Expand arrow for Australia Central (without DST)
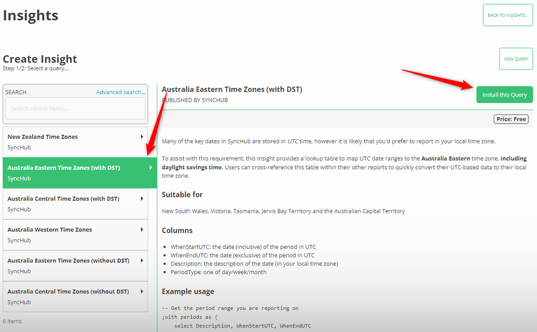Screen dimensions: 537x332 click(x=142, y=292)
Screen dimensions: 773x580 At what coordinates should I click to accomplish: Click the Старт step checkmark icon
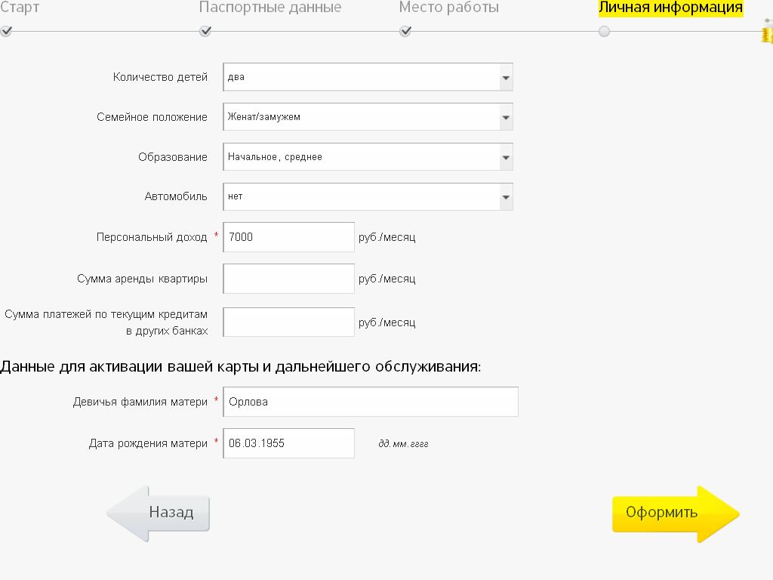pyautogui.click(x=6, y=32)
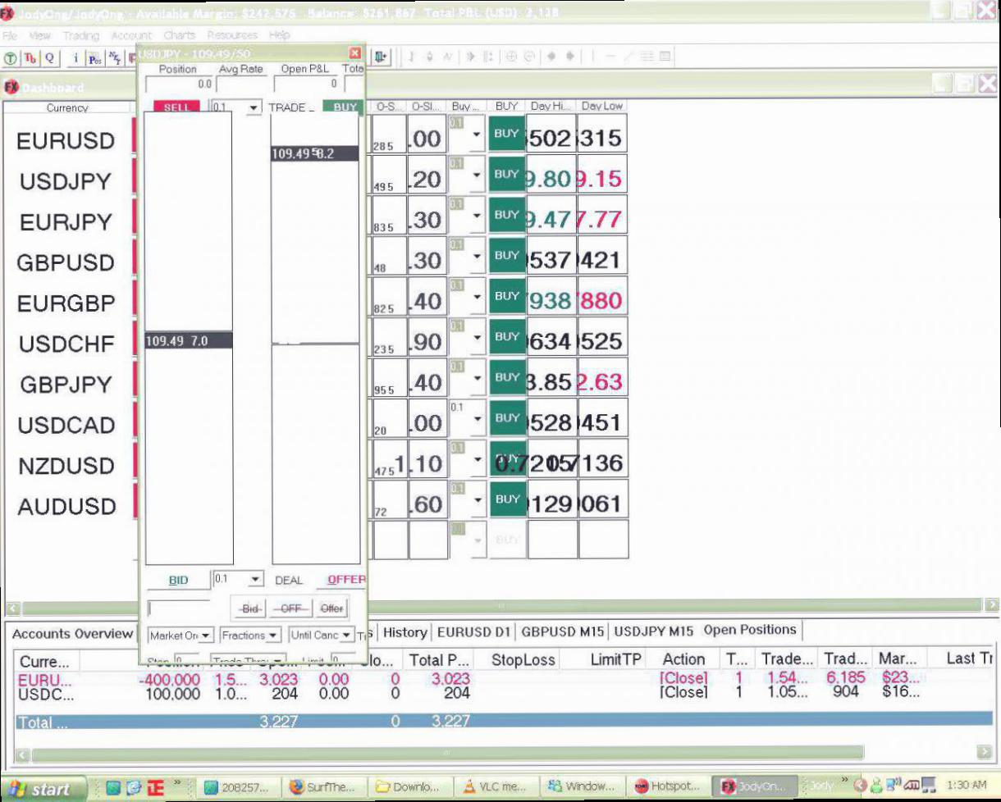The height and width of the screenshot is (802, 1001).
Task: Click the info 'i' toolbar icon
Action: tap(75, 58)
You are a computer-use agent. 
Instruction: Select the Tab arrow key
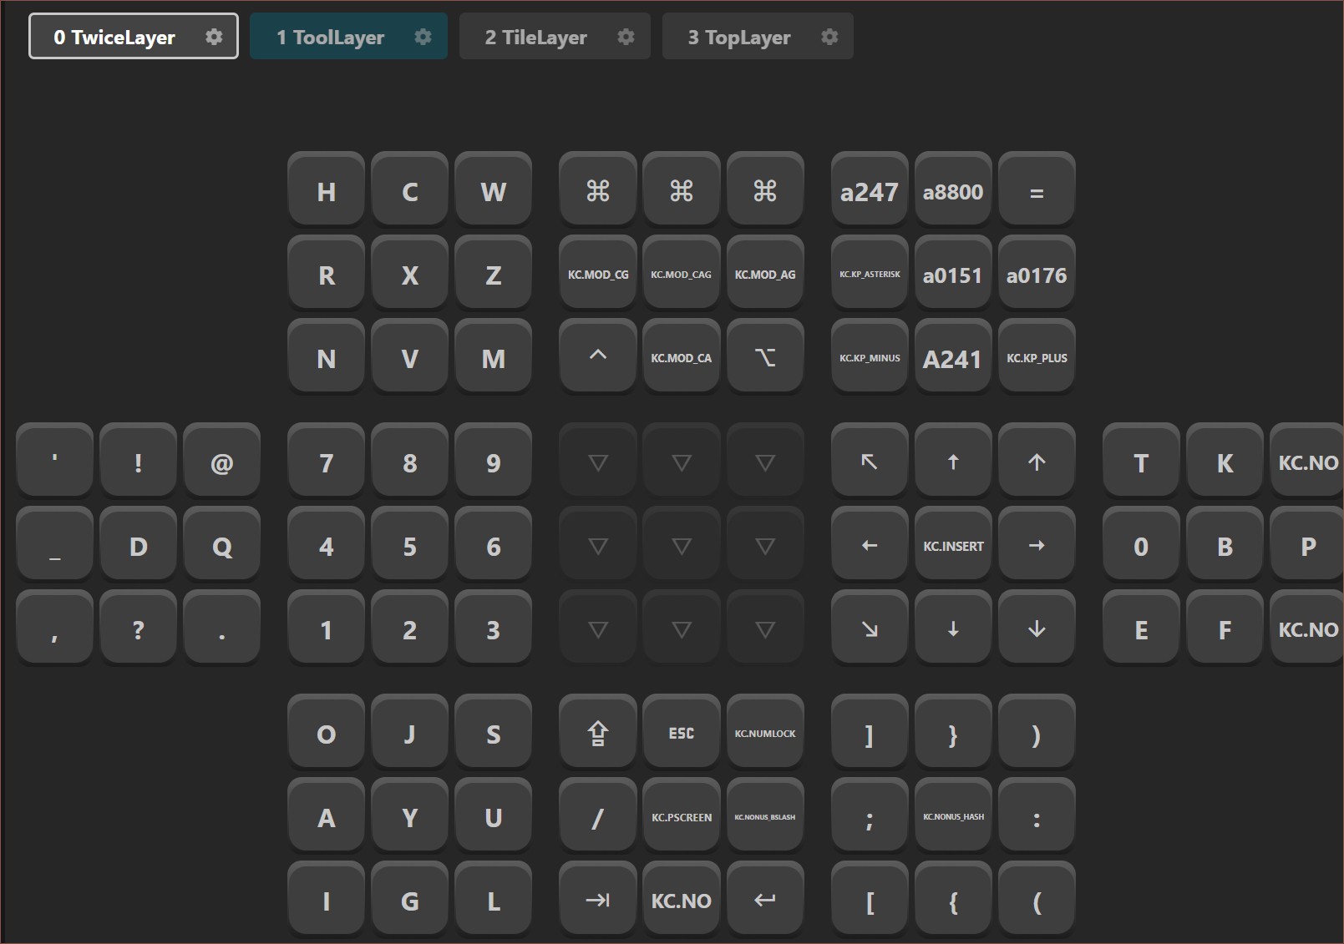click(597, 900)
--- --- ---
Work required: A verbatim copy of the records is needed, with all images omitted.

Solution to this task:
Expand arrow for Australia Central (without DST)
Screen dimensions: 537x332 click(x=142, y=292)
Screen dimensions: 773x580 At what coordinates should I click to accomplish: Click the Старт step checkmark icon
pyautogui.click(x=6, y=32)
The height and width of the screenshot is (802, 1001).
Task: Click the info 'i' toolbar icon
Action: tap(75, 58)
You are a computer-use agent. 
Instruction: Select the Tab arrow key
click(597, 900)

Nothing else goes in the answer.